An important figure in German Protestantism, the former EKD Council Chair Margot Käßmann, has taken a stand against arms deliveries in the past, for example. She also signed the controversial call for peace negotiations by Sahra Wagenknecht and Alice Schwarzer and received a lot of criticism for it. Käßmann, who otherwise reliably fills huge exhibition halls at church conventions, is not there for the first time, she just smiles larger than life from the stand of her book publisher. The explanations differ as to why she did not come: Käßmann says that her event was not wanted, the Church Congress Presidency rejects it. It’s complicated.

“If the wind blows in our faces, do we want to stop working for peace?”

The pacifist position is now only represented on the big podiums by Friedrich Kramer, the peace commissioner of the EKD and regional bishop of the Evangelical Church in Central Germany. On Friday afternoon he celebrated a peace service in the well-filled Lorenzkirche in Nuremberg. Kramer warned against simple answers, against friend-enemy schemes.
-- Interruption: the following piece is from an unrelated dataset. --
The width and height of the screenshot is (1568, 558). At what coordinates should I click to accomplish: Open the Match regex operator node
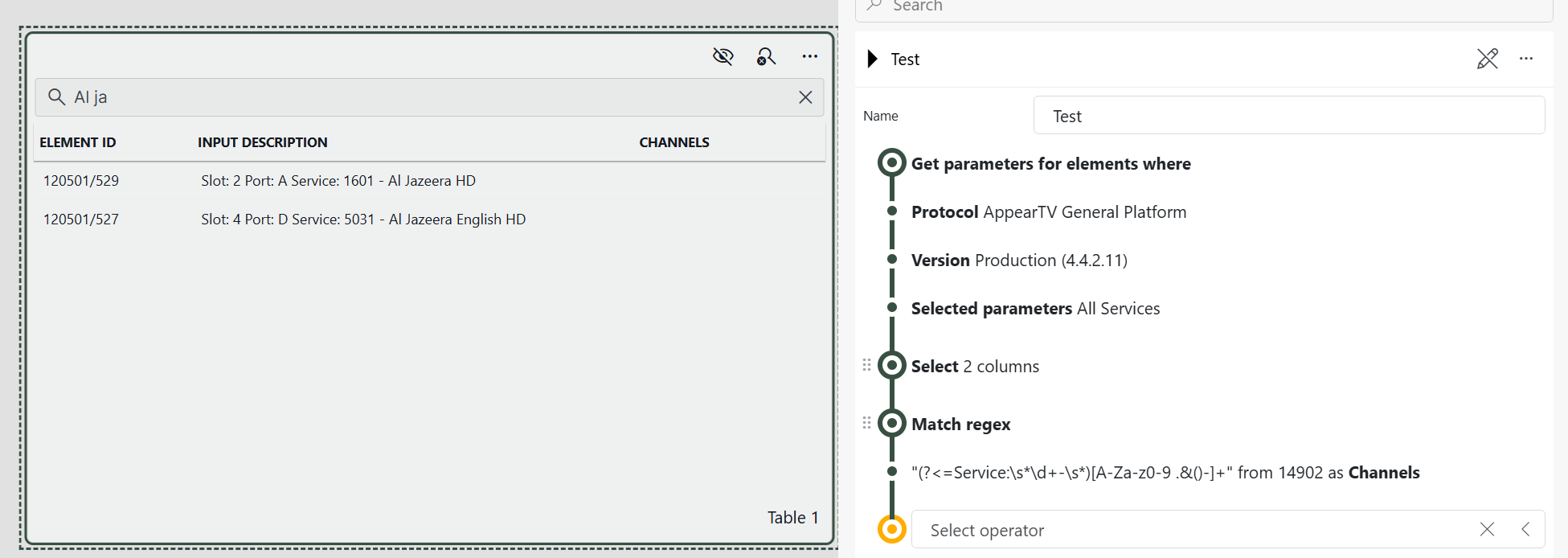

And he asked the rather rhetorical question: “If the wind blows in our faces, do we want to stop working for peace?”

Kramer is also the evangelical bishop responsible for Erfurt, and the issue of arms deliveries has already been discussed a lot with him, Dieter Oberländer says in the small St. John’s Church: “I’m a pacifist – and I think arms deliveries are bad, but necessary in this case.” , he says. One cannot negotiate with Putin. The war in Ukraine could be ended immediately if Russia withdrew its soldiers, then no one would have to die. You are stuck in this dilemma. But, says Oberländer: “It’s good that we have prayer for times when we don’t know what to do.”